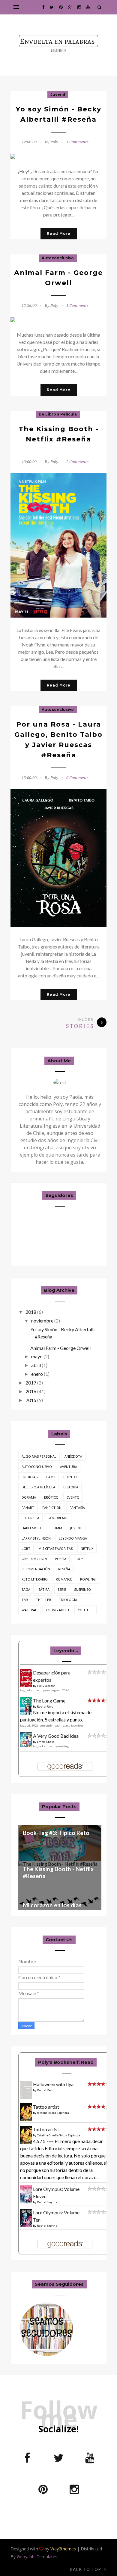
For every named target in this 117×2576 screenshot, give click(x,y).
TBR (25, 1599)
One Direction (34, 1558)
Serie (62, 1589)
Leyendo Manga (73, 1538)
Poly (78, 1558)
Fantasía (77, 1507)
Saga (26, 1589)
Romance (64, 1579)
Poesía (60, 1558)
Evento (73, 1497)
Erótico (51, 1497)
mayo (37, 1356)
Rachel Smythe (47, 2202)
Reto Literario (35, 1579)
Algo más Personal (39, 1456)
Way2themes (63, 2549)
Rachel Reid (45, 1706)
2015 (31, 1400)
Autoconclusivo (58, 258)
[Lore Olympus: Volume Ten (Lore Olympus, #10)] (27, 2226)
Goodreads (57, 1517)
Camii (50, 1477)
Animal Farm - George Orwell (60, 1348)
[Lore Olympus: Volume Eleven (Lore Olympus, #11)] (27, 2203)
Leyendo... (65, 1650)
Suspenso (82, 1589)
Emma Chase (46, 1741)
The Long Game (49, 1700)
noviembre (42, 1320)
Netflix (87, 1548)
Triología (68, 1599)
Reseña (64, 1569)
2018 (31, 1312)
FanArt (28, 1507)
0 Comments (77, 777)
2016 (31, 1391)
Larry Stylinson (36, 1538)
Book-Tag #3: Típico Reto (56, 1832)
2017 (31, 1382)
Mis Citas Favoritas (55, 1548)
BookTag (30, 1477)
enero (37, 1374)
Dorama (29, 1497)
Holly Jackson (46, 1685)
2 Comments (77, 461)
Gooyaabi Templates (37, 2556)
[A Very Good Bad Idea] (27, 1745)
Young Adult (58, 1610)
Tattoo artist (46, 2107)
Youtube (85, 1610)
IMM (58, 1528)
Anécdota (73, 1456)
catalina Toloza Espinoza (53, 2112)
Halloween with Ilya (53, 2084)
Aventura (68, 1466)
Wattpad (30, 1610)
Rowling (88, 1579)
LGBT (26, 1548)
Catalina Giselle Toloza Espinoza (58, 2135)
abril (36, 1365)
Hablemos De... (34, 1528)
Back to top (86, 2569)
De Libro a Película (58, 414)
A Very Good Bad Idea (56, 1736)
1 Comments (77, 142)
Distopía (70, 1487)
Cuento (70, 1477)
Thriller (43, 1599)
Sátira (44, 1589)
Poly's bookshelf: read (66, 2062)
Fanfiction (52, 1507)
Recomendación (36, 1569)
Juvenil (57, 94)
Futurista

────

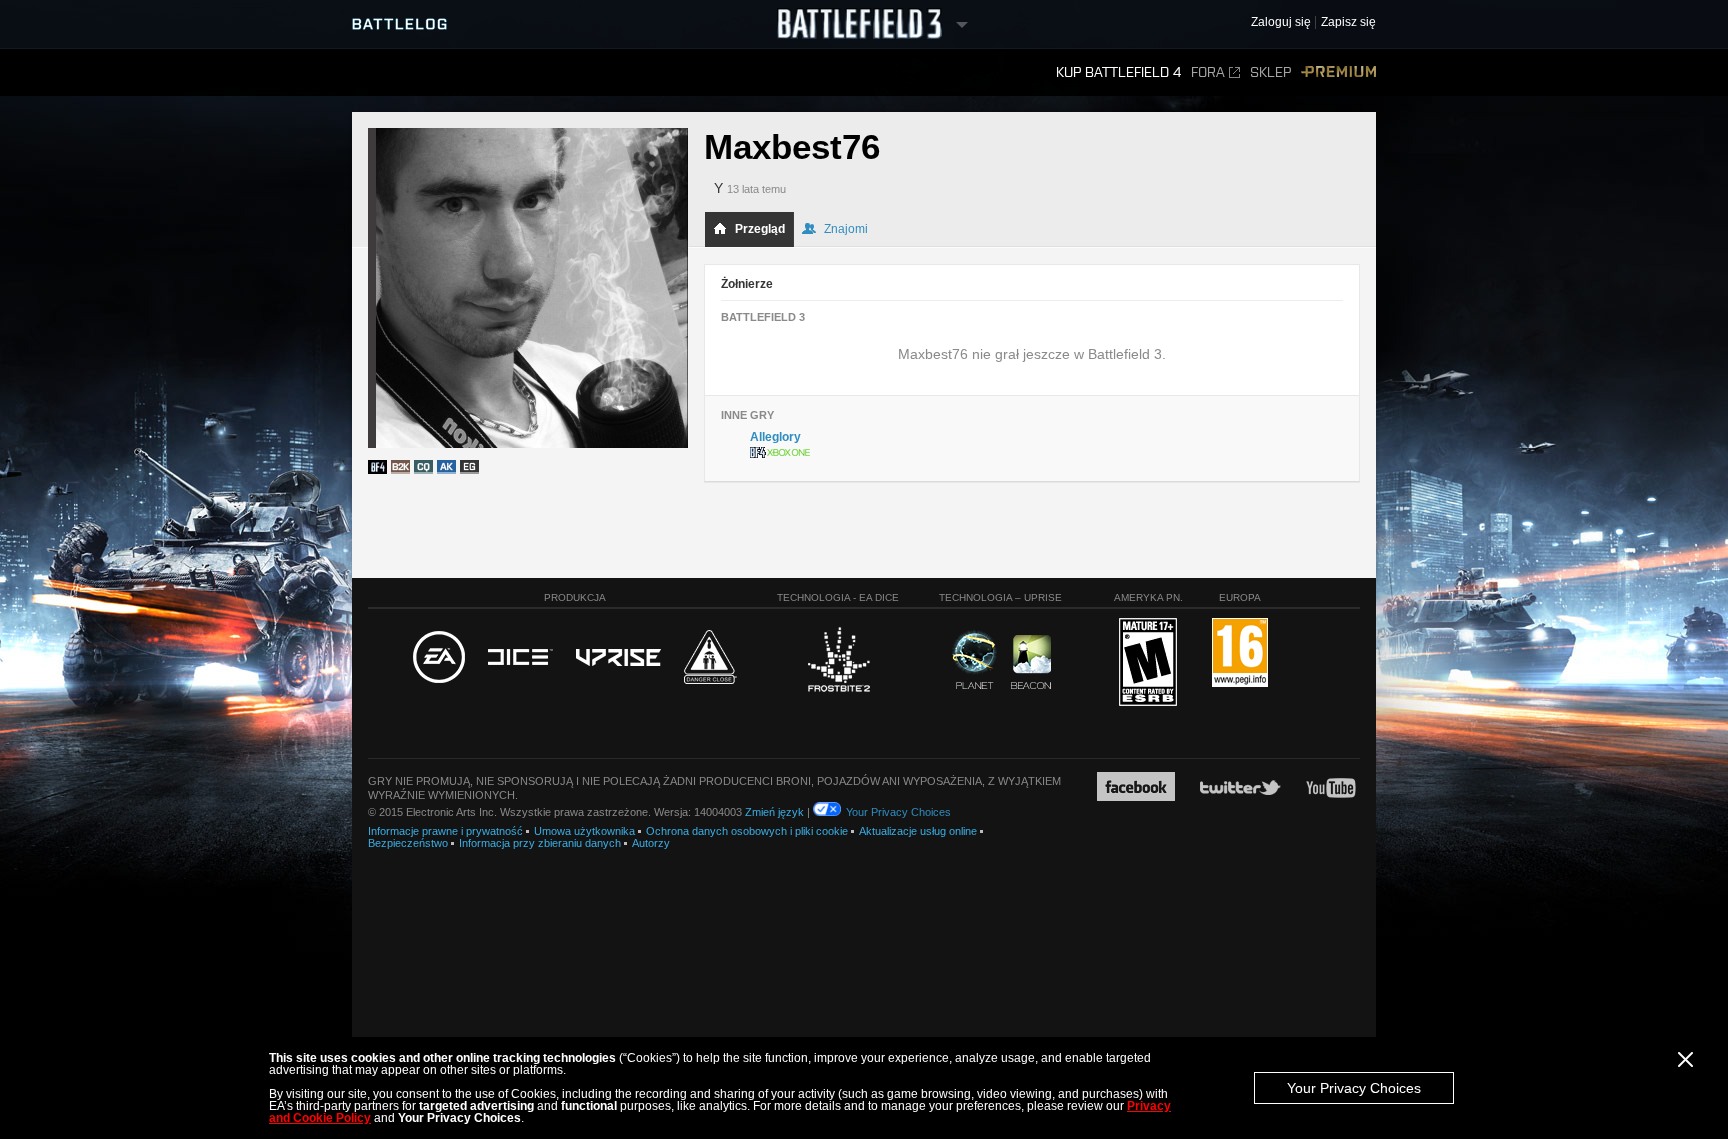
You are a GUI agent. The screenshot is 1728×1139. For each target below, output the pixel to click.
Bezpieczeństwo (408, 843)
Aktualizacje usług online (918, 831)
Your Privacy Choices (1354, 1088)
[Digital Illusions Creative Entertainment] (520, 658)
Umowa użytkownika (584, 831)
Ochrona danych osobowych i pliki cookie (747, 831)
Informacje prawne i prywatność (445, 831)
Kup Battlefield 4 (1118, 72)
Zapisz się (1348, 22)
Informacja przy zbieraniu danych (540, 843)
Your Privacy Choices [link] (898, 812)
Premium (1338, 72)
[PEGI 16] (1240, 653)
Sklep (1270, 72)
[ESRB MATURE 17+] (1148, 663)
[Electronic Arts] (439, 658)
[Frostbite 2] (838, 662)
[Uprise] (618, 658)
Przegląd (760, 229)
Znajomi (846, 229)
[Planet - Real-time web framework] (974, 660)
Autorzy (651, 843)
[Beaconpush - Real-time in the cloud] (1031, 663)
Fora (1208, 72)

────

PROBLEM DESCRIPTION – Within the material above, transcribe exactly the lines that run from the line holding "Kup Battlefield 4 (1118, 72)" through the line holding "Znajomi (846, 229)".

RESPONSE FOR THIS EXERCISE –
Kup Battlefield 4 (1118, 72)
Zapisz się (1348, 22)
Informacja przy zbieraniu danych (540, 843)
Your Privacy Choices [link] (898, 812)
Premium (1338, 72)
[PEGI 16] (1240, 653)
Sklep (1270, 72)
[ESRB MATURE 17+] (1148, 663)
[Electronic Arts] (439, 658)
[Frostbite 2] (838, 662)
[Uprise] (618, 658)
Przegląd (760, 229)
Znajomi (846, 229)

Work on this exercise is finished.